Agriculture Nominee Vilsack Vows to End USDA Race Inequities
(Bloomberg) -- Agriculture Secretary nominee Tom Vilsack promised at his confirmation hearing Tuesday to “fully, deeply and completely” root out discrimination against black and minority farmers, addressing long-standing complaints of inequitable access to loans and other assistance provided by the cabinet department.
Republican and Democratic senators alike predicted easy confirmation for Vilsack, 70, a familiar figure to official Washington and U.S. farm organizations after serving eight years as Barack Obama’s agriculture secretary. After Vilsack finished testifying, the Senate Agriculture Committee advanced his nomination to the full Senate by a voice vote, without any of the panel’s members dissenting.
Vilsack’s pledge responded to complaints from some black farm advocates that he wasn’t aggressive enough in his prior tenure at the USDA in dealing with the department’s history of racial discrimination. The Biden administration is giving greater prominence to issues of racial inequity, along with food assistance and action to address climate change.
The Senate Agriculture Committee’s top-ranking Republican, John Boozman of Arkansas, warned Vilsack against imposing “heavy-handed, one-size-fits-all” regulations on farmers as Biden seeks to meet a goal of achieving net-zero carbon emissions from U.S. agriculture.
Vilsack, a former governor of Iowa, a farm state which leads the U.S. in corn and hog production, assured senators he favored climate-change policies based on financial incentives to farmers, a theme he often sounded during the presidential campaign when he served as a key rural surrogate for Biden.
“If it’s voluntary, if it’s market-based, if it’s incentive-based, I think you will see farmers, ranchers and producers cooperate extensively,” said Vilsack, who testified virtually from his home in Des Moines, Iowa. A climate-change initiative “has to at the end of the day benefit farmers,” he said.

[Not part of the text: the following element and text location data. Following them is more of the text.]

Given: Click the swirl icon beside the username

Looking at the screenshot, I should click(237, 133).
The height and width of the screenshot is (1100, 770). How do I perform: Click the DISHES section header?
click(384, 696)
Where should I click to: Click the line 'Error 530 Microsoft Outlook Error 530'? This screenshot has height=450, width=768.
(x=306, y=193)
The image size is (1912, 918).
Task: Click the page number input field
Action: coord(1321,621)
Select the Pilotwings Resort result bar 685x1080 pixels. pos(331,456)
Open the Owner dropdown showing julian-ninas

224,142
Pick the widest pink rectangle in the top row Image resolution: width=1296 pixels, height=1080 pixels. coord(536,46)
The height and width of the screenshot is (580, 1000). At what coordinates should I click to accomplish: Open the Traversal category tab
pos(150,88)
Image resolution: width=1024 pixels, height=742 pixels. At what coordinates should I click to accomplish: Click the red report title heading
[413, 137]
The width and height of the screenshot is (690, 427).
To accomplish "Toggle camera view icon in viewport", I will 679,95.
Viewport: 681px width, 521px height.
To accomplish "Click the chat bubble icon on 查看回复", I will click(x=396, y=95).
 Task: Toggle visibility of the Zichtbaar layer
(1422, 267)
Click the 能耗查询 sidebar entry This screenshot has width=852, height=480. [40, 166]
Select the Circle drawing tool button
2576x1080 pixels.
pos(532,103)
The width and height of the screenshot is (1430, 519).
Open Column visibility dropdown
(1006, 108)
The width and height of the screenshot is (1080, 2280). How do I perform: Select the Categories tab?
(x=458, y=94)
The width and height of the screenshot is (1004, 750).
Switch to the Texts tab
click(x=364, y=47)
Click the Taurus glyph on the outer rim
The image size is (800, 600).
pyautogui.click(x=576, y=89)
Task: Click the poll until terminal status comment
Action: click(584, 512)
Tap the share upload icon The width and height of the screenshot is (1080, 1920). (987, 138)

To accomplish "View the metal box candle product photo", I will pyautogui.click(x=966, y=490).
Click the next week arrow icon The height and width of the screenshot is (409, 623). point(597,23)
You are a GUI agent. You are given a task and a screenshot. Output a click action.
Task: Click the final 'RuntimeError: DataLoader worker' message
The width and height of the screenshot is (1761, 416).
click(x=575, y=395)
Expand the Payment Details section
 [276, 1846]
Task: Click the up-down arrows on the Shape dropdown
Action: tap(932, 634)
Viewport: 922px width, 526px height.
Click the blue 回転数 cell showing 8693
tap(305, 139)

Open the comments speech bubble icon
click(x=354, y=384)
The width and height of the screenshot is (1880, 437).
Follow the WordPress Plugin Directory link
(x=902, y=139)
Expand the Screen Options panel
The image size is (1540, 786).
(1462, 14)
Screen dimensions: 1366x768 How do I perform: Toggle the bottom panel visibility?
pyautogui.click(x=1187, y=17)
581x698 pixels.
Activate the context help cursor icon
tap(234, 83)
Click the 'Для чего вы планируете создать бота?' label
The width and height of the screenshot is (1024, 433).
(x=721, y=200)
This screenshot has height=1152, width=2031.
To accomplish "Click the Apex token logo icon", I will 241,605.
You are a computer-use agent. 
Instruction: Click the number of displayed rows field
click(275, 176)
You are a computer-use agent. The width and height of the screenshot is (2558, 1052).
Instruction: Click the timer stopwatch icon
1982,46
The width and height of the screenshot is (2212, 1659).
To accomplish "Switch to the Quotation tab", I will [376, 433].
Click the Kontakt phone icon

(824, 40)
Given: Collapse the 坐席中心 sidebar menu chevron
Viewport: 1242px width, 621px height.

Vilsack signaled his support for biofuel production, suggesting the government should be more restrained in granting oil refineries waivers from the federal renewable fuel standard that requires gasoline contain minimum levels of ethanol, which is usually derived from corn. Biden during his campaign joined farm groups in criticizing the number of waivers granted by the Trump administration.
The waiver program “was designed for small-scale refineries that are having trouble” and should be “very, very infrequently” given, Vilsack said.
A long record of discrimination in access to USDA loans and other assistance contributed to a dramatic exodus of Blacks from farming, advocates say. African-Americans account for only 1.3% of U.S. farmers, according to the most recent agricultural census, down from 14% a century ago.
Civil-rights advocates criticized Vilsack for his role in the 2010 ouster of Shirley Sherrod, then the USDA’s Georgia state director of rural development, in response to an edited video published by conservative blogger Andrew Breitbart.
The clip showed Sherrod, who is Black, telling a local NAACP group she was initially reluctant to help a White farmer save his land more than two decades ago, before she worked at the USDA. The clip left out of the speech, intended as a message of racial healing, that Sherrod went on to help the man save his farm.
Internal emails released later showed Sherrod directly pleading with Vilsack to hear out her side of the story, rather than rush to judgment. Obama later apologized for her ouster and Vilsack asked her to return. She declined the offer.